= Required action =
Where does the string "computer" appear in the listing below? Copy every line where it does.

= Source material =
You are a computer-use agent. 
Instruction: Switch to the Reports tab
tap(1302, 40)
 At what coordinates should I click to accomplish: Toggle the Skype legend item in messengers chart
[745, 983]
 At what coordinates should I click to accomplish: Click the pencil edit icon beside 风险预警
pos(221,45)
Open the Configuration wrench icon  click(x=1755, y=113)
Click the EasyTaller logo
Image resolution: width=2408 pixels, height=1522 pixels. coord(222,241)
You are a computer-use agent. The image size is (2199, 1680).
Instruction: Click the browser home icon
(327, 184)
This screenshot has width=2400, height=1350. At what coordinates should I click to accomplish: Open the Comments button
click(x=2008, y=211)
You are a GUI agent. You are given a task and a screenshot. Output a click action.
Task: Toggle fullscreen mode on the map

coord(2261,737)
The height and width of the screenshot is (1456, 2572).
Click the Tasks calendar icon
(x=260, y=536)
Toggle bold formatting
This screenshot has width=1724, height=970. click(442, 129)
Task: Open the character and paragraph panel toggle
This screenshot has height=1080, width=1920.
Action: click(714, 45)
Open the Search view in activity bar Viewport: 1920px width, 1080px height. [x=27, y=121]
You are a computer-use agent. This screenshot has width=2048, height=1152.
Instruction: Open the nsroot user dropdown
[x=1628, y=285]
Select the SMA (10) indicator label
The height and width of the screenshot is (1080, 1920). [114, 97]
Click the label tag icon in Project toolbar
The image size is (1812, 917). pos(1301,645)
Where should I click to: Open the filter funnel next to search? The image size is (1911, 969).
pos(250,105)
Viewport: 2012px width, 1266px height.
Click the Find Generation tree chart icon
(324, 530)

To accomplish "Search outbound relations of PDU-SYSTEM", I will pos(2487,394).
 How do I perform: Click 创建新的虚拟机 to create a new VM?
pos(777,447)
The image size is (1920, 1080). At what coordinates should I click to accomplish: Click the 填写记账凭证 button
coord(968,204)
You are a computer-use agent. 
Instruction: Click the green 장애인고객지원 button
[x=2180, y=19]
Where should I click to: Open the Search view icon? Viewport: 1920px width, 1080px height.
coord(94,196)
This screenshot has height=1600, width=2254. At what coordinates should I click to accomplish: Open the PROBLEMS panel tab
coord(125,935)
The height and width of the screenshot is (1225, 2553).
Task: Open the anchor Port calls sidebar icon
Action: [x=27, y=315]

= Exercise output =
You are a computer-use agent. 
You are a computer-use agent. The image size is (2199, 1680).
You are a computer-use agent. This screenshot has width=2048, height=1152.
You are a computer-use agent. 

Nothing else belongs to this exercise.